This peace phase reigned until the day a new Pharaoh came to power who feared for the future of Egypt because of the fertility of the Israelites, who were becoming almost more numerous than the Egyptians. He oppressed them with hard work (Ex 1:8-14) but this did not change anything and the Hebrew population continued to grow. He then ordered that all newborn Israelite boys be thrown in the Nile (Ex 1:15-22). Moses survived this massacre.
As an adult, Moses was called by God to be the redeemer for the Israelites in front of Pharaoh, who hindered the Israelites from making sacrifices in the desert because their labor was of great use to him (Ex 5:1-5). This is why God inflicted ten plagues upon Pharaoh and his people, so that he was finally obliged to let them leave the country (Ex 7-13) and return to where they originally came from, that is to Canaan, the promised land of Abraham. But Pharaoh persisted and ordered his army to pursue them. Thus Egypt attracted its supreme judgment, for its whole army was drowned at the crossing of the Red Sea (Ex 14:15-28).
However, the Exodus is not the entire revival yet, although it has the characteristics and constitutes a precursory sign. For the divine anger next fell on the Israelites, who, in the middle of the desert, began to murmur against God because of the lack of water (Ex 15:24; 17:3; Num 20:2-5) and food (Ex 16:2-3; Num 11:4-6) – although God gave them all they needed – and because they felt threatened by war (Num 14:2-10). They wondered why God had led them into the desert and refused to believe that it was to keep the promise made to Abraham to drive his descendants into the same country to which he himself had already been led (Gen 15; 28:10-22; 50:24; Num 11:10-12). Because of this restive behavior, God did not permit the generation he had delivered of the Egyptian yoke to conquer the promised land, so that the Israelites were obliged to languish in the desert for forty years (Num 14:20-24; Dt 1:34-36).
With a new generation, the Israelite people conquered Canaan (Jos 1-11), the country where their ancestors Abraham, Isaac and Jacob once lived, “a land flowing with milk and honey” (Dt 26:9). This is the phase of revival that brings us to the phase of peace of the next cycle.
Like most of the biblical accounts, the Exodus is very disputed. According to 1 Kings 6:1, the first Temple was built by Solomon 480 years after the Exodus. The date of the construction of Solomon’s Temple is commonly supposed to have taken place around 960 BC. This gives a date for the Exodus of around 1440 BC according to the Bible (see note 54 The account of the flood). However, some scholars think that it took place under Ramses II (1301-1234 BC), who is known for having undertaken large constructions involving an increased number of slaves. But there are also other proposals with equally convincing arguments in favor of the biblical date of 1440 BC (see The Exodus and Ancient Egyptian Records).
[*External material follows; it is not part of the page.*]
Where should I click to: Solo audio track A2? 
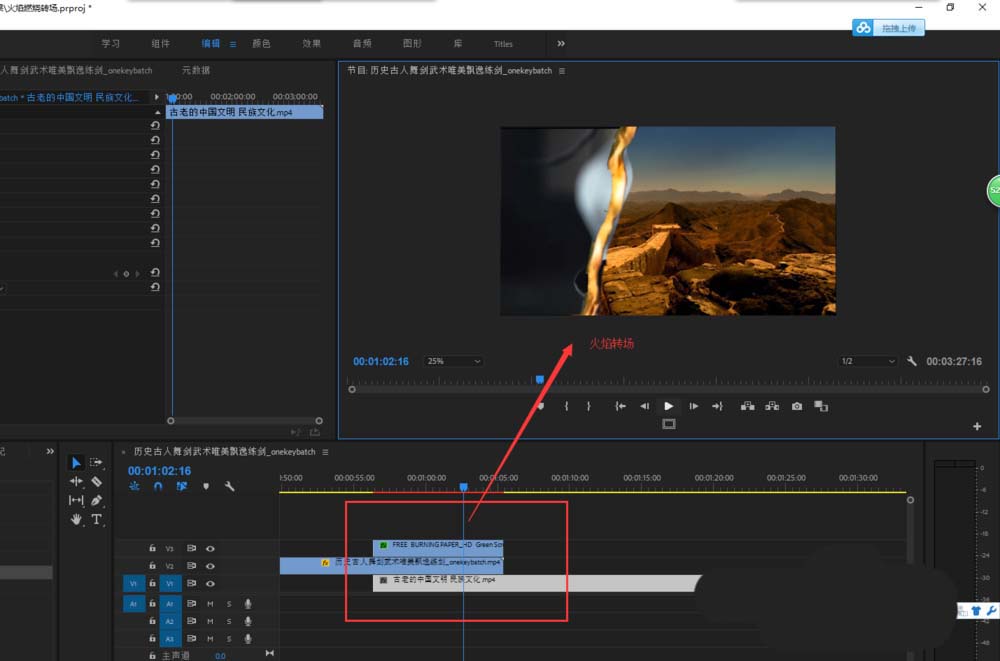point(228,621)
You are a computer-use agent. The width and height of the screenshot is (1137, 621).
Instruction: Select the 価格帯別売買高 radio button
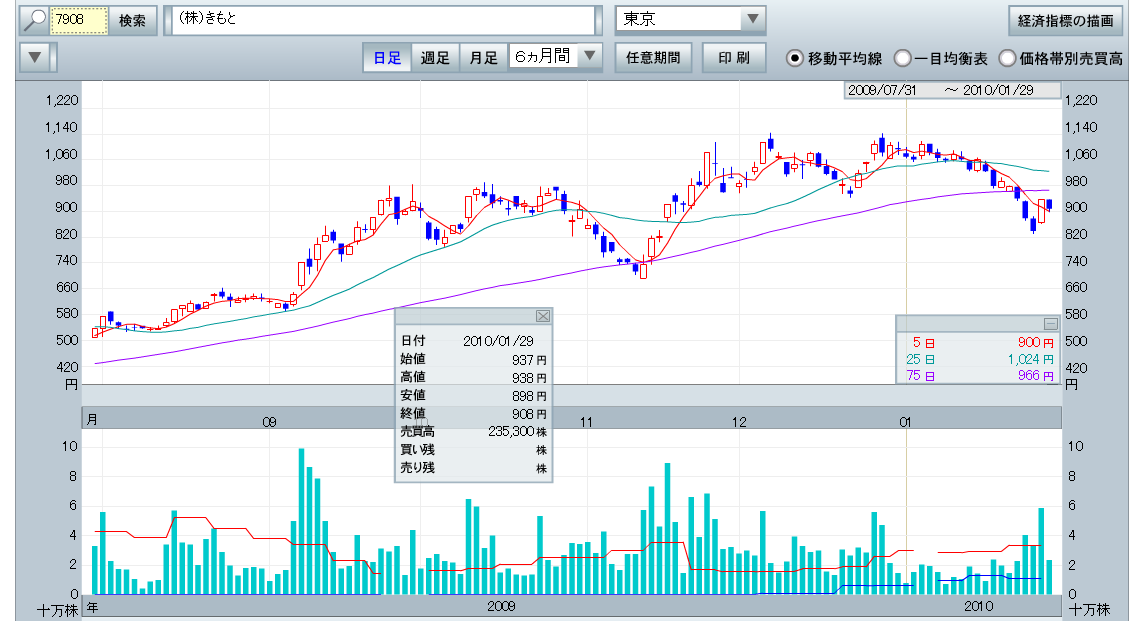[1007, 58]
The first phase of this second cycle spreads over the first organization of the country of Israel to its development as a kingdom, which attained its zenith with Solomon (965-926 BC). During this time indeed, the Israelites regularly abandoned the God of their fathers and served other gods, which each time provoked the anger of the Lord, who regularly delivered them to their enemies. Realizing their wrongdoing thereafter, the Hebrews always returned to God, who immediately delivered them from the hands of their oppressors (Jg 2:11-23; 3:7-15; 4; 6:1-16; 10:6-16). In sum, they were nevertheless attached to God as long as charismatic men of faith like Joshua, Gideon, Samson, Samuel, and David reigned over them.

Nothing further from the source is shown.